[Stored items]
##############################

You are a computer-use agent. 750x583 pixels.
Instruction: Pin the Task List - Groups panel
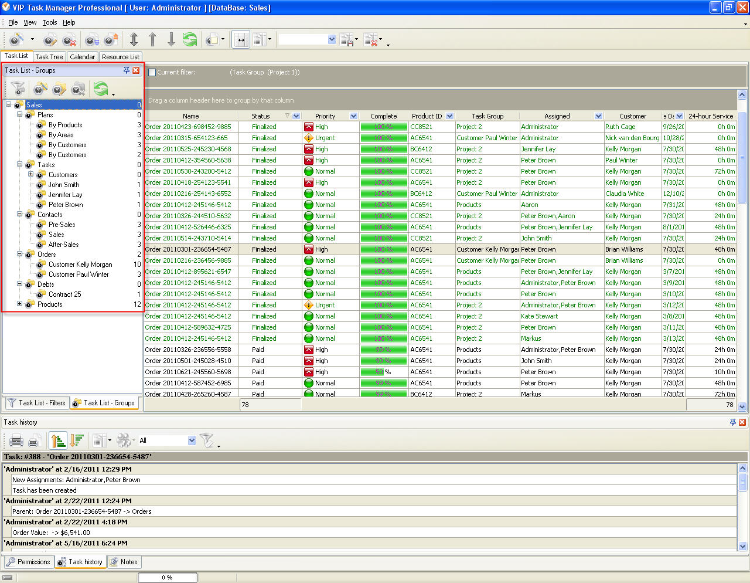pos(126,70)
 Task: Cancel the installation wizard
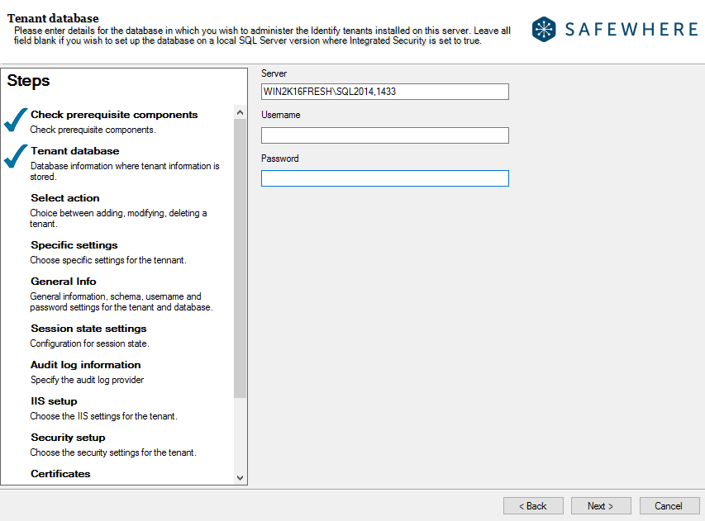(669, 505)
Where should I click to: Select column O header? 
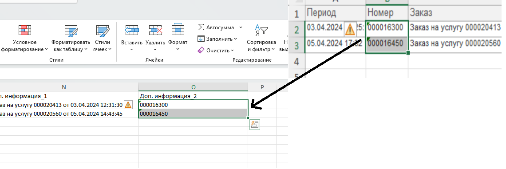193,87
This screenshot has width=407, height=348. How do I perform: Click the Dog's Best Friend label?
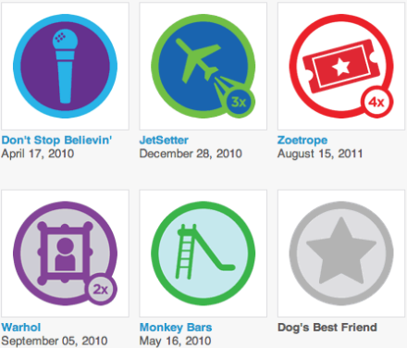[x=327, y=328]
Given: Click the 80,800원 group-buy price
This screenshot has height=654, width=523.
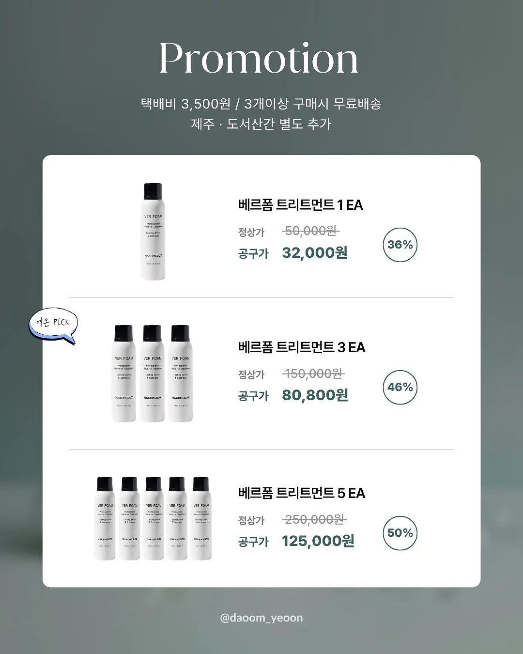Looking at the screenshot, I should [315, 395].
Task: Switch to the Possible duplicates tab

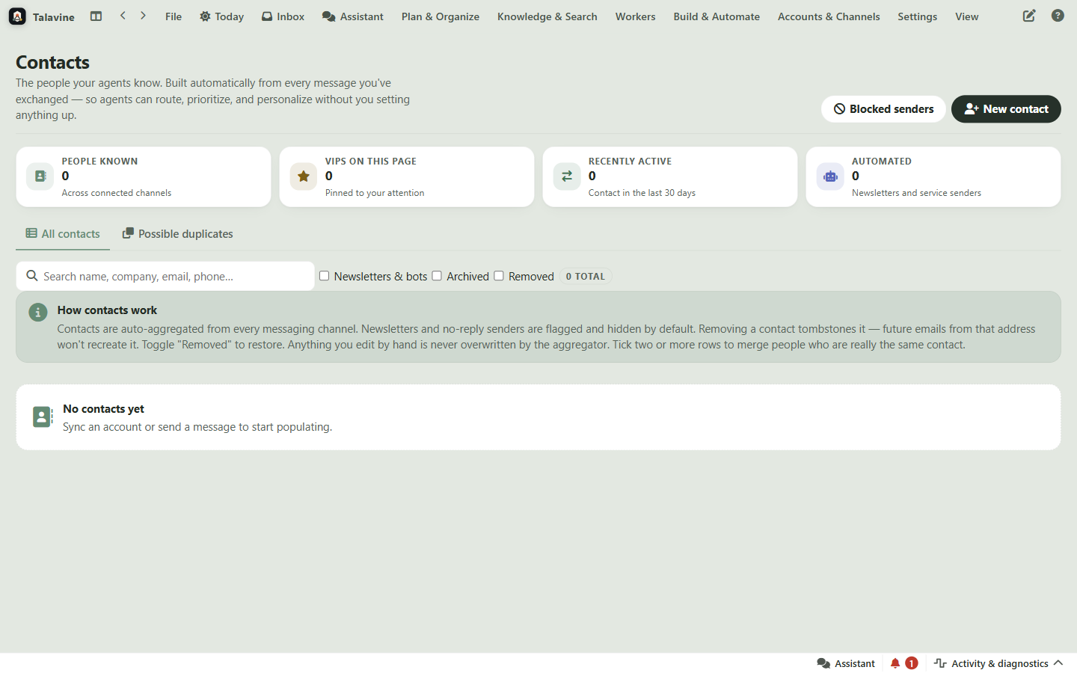Action: coord(178,234)
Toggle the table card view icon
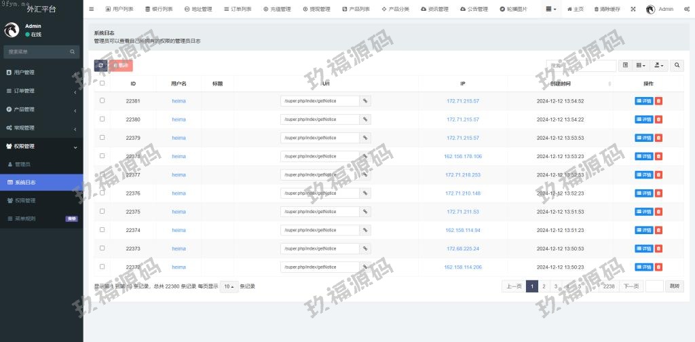 click(625, 65)
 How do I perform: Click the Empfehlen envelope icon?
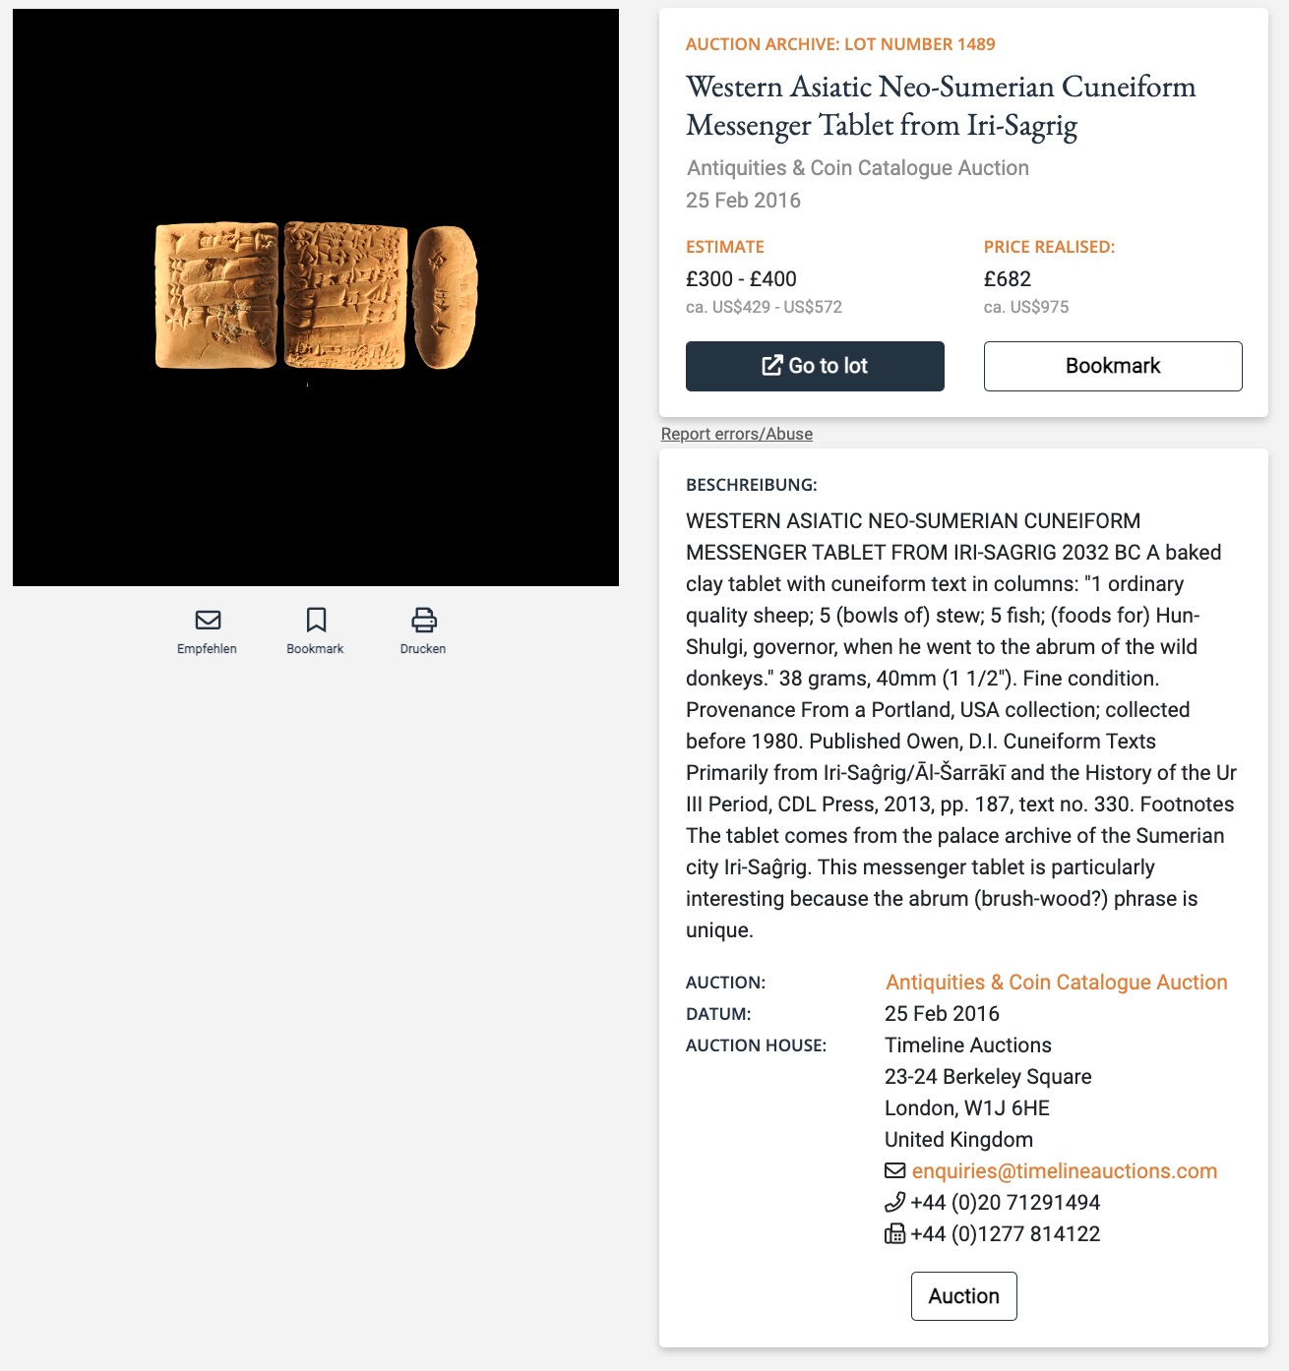tap(208, 620)
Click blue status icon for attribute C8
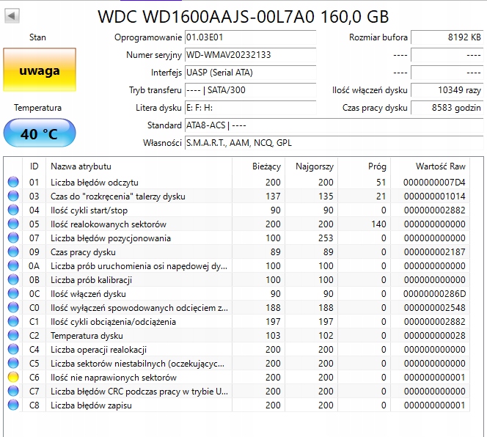This screenshot has height=437, width=487. coord(13,405)
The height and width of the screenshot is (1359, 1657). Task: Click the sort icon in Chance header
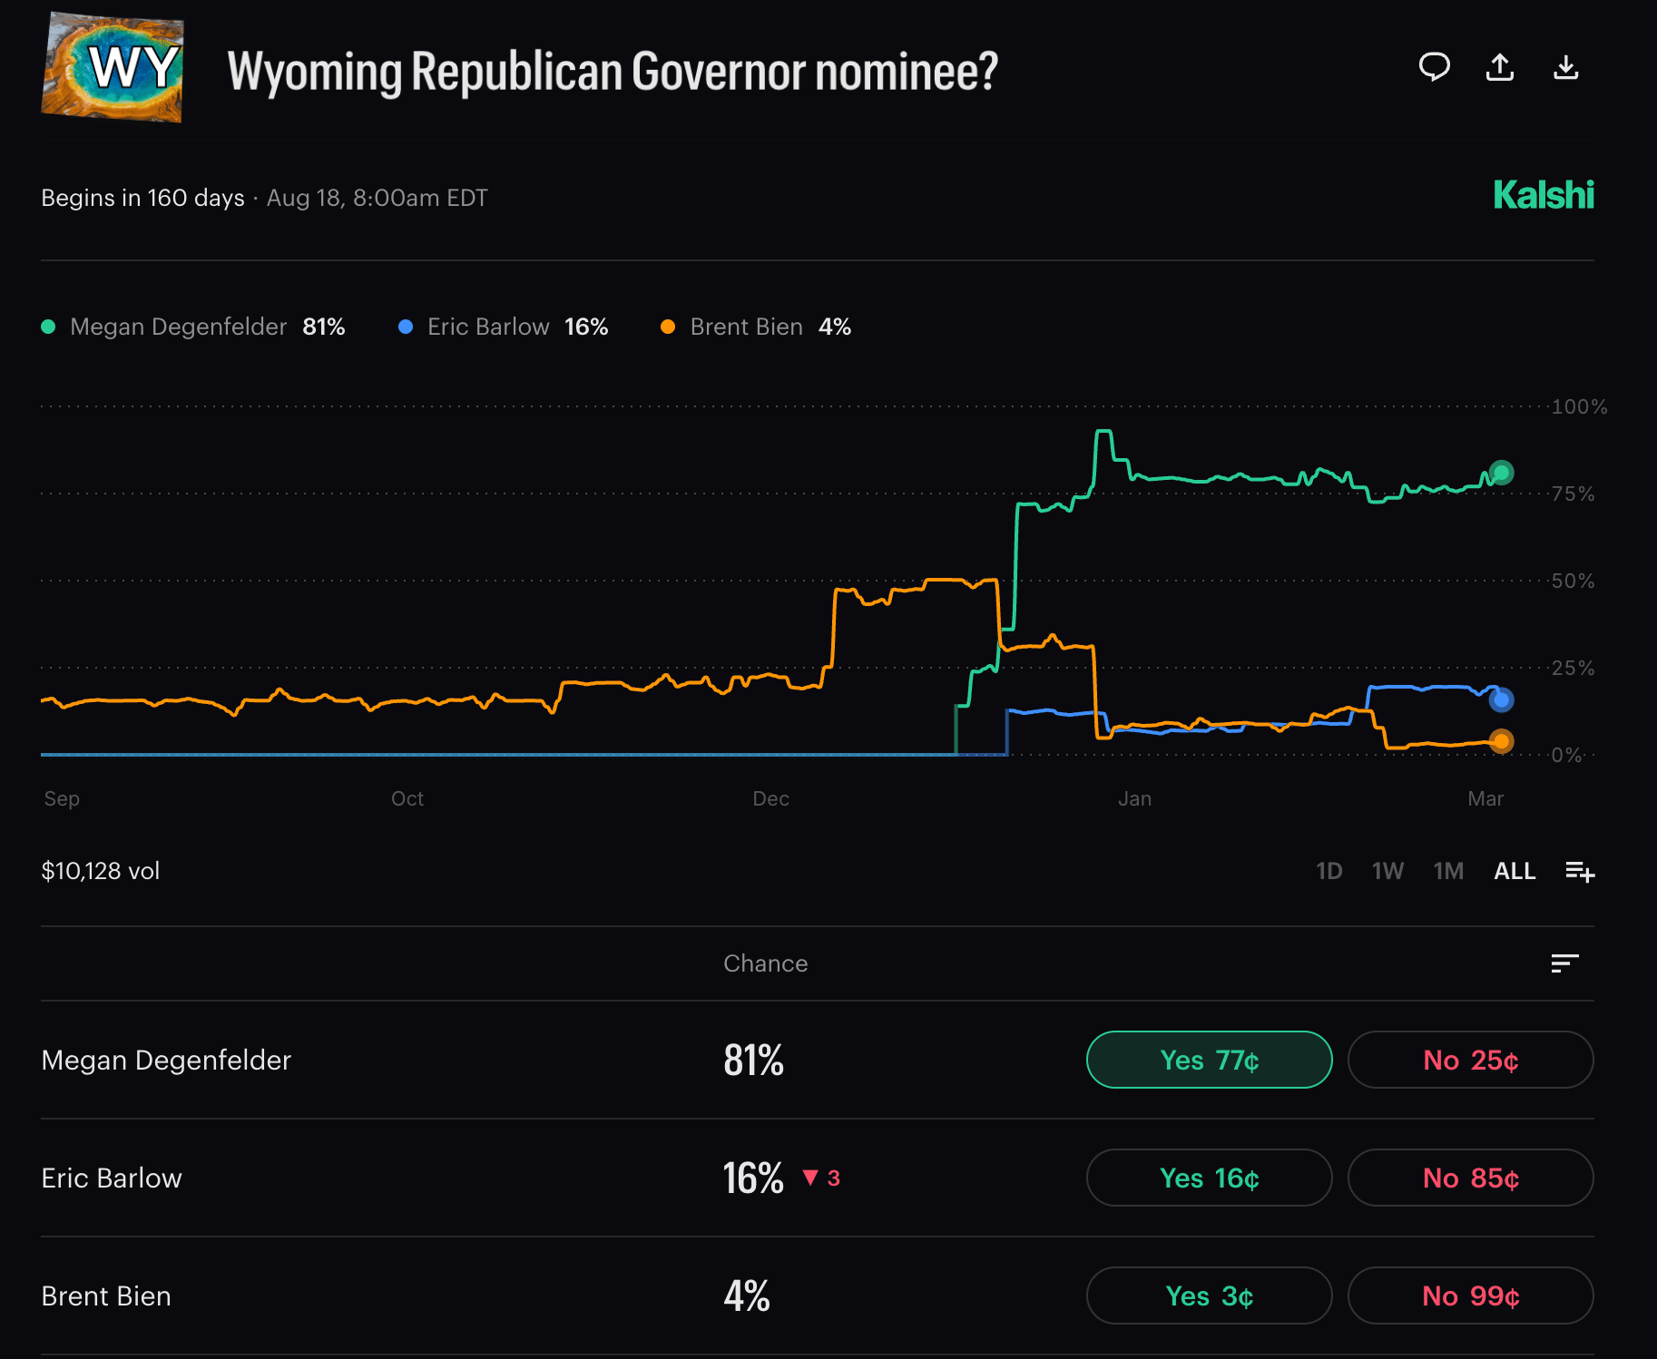pos(1564,963)
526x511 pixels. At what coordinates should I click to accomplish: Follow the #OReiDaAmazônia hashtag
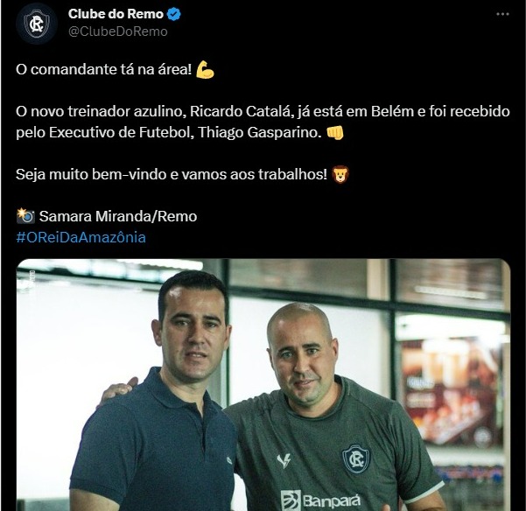[x=81, y=237]
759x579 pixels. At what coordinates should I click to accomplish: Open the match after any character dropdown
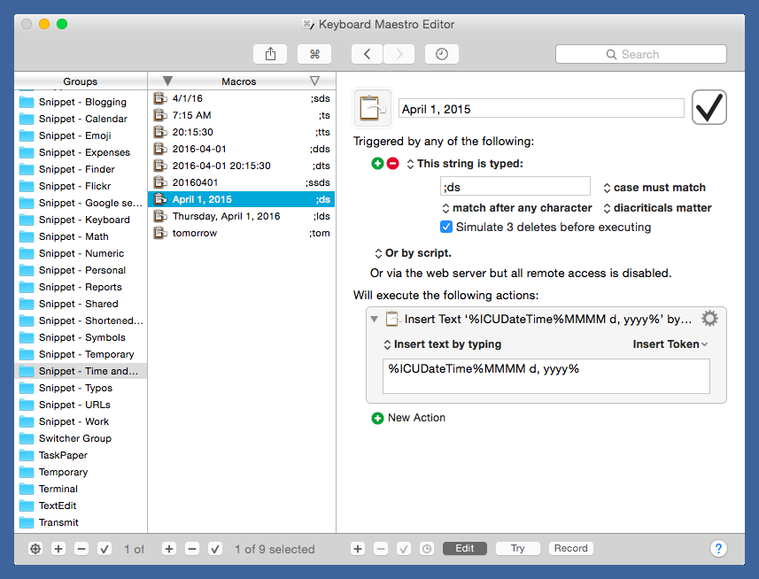click(517, 208)
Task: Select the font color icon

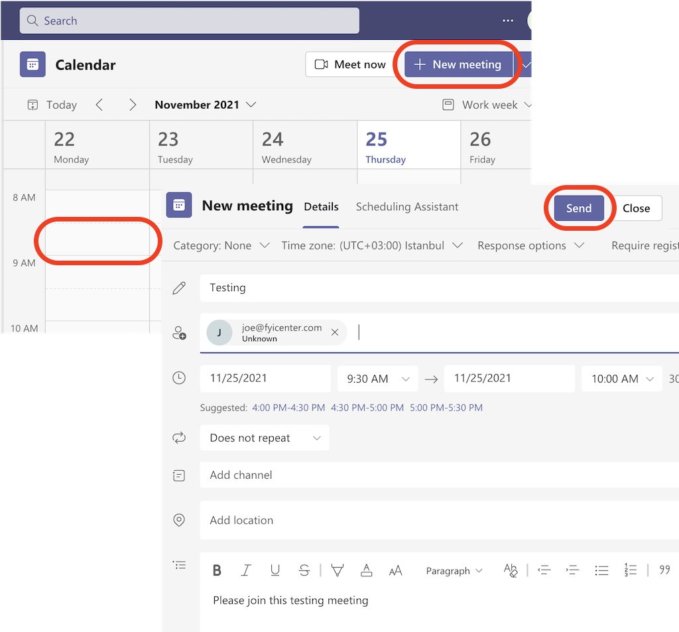Action: click(367, 570)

##############################

▶ **EXERCISE DIRECTIONS**: Your copy should hold only the lines from the line with "759x579 pixels. At" through the end of the data above, both ends included, transcribed exactly and without pictures.

▶ **ANSWER AREA**:
759x579 pixels. At what coordinates should I click to accomplish: Open the match after any character dropdown
click(517, 208)
Task: Select the font color icon

Action: click(367, 570)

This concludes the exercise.